Im gegenständlichen Fall ist deshalb zu prüfen, ob die von der belangten Behörde vorgeschriebene Nachsorgemaßnahme, halbjährlich das Volumen des Oberflächenwassers dessen Zusammensetzung zu ermitteln, zur Wahrung der Interessen gemäß § 43 AWG 2002 notwendig ist und deshalb Inhalt eines behördlichen Auftrages nach § 51 Abs. 2 leg cit. sein könnte.
Der im gerichtlichen Verfahren bestellte Amtssachverständige für Deponietechnik und Gewässerschutz hat schlüssig und nachvollziehbar die Notwendigkeit dieses Maßnahmenauftrages zum Schutz der öffentlichen Interessen, insbesondere zum Schutz von Boden und Gewässer, verneint, weshalb der Beschwerde Folge zu geben und spruchgemäß zu entscheiden war.

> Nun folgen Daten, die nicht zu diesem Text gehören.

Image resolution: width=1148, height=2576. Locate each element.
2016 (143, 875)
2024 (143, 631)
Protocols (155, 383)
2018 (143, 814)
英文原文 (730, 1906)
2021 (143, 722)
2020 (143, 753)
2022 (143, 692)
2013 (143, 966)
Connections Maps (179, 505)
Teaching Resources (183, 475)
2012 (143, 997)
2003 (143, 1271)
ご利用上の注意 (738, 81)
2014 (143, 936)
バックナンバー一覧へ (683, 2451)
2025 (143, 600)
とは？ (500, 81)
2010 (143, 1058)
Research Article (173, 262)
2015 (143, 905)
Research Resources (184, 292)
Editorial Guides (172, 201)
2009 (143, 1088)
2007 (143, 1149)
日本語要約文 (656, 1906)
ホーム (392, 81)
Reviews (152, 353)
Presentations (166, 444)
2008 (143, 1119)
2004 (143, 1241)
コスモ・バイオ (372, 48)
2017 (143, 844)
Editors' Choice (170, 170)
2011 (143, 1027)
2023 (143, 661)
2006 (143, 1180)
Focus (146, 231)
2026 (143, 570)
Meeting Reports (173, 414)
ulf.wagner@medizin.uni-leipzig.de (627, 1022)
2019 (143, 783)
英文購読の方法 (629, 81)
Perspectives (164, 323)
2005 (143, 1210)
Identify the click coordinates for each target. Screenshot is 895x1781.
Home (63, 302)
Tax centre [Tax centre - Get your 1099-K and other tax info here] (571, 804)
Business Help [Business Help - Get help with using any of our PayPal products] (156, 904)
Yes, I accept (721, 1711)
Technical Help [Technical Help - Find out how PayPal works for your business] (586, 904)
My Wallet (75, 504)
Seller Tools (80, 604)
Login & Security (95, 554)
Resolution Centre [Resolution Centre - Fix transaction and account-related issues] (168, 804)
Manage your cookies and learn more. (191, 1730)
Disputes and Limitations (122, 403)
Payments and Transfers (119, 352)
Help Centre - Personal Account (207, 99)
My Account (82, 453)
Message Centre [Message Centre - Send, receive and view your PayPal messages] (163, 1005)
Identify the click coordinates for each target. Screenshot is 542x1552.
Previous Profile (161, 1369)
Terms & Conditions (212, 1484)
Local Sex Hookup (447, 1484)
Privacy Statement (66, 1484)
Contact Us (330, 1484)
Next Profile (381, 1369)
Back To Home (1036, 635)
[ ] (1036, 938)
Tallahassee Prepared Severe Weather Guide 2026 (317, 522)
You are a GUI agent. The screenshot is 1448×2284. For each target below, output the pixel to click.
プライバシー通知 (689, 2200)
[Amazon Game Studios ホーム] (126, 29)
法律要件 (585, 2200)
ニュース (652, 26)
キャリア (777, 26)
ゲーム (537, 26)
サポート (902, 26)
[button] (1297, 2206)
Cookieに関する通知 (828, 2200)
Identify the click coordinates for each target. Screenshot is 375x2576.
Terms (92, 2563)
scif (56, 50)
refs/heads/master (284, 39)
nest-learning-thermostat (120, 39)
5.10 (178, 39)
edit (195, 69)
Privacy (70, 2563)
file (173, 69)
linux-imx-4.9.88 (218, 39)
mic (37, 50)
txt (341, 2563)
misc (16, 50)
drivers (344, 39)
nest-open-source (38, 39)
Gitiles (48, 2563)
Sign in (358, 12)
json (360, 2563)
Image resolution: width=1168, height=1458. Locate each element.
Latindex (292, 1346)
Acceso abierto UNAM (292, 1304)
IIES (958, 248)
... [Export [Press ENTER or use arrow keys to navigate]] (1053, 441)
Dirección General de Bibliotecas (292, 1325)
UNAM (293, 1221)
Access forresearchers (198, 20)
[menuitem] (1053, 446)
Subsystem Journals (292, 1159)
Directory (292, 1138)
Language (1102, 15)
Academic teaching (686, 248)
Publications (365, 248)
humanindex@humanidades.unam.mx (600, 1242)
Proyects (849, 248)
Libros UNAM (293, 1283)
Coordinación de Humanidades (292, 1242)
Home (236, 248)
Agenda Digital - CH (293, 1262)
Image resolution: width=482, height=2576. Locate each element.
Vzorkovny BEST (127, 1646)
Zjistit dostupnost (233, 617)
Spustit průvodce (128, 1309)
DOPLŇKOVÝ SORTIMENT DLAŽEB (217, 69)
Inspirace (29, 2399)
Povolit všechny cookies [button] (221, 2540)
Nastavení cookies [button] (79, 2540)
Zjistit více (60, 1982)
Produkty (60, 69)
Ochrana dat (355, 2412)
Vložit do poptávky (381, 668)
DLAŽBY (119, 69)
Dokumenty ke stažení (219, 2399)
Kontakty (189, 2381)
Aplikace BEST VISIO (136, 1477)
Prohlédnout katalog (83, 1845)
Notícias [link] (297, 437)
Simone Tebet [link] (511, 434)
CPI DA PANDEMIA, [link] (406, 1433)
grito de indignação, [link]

7. Zur Unzulässigkeit der ordentlichen Revision
Die ordentliche Revision ist nicht zulässig, da im gegenständlichen Verfahren keine Rechtsfrage zu lösen war, der im Sinne des Art. 133 Abs. 4 B-VG grundsätzliche Bedeutung zukommt, insbesondere weil das Erkenntnis von der Rechtsprechung des Verwaltungsgerichtshofes nicht abweicht, eine solche Rechtsprechung nicht fehlt und die zu lösende Rechtsfrage in der bisherigen Rechtsprechung des Verwaltungsgerichtshofes einheitlich beantwortet wird.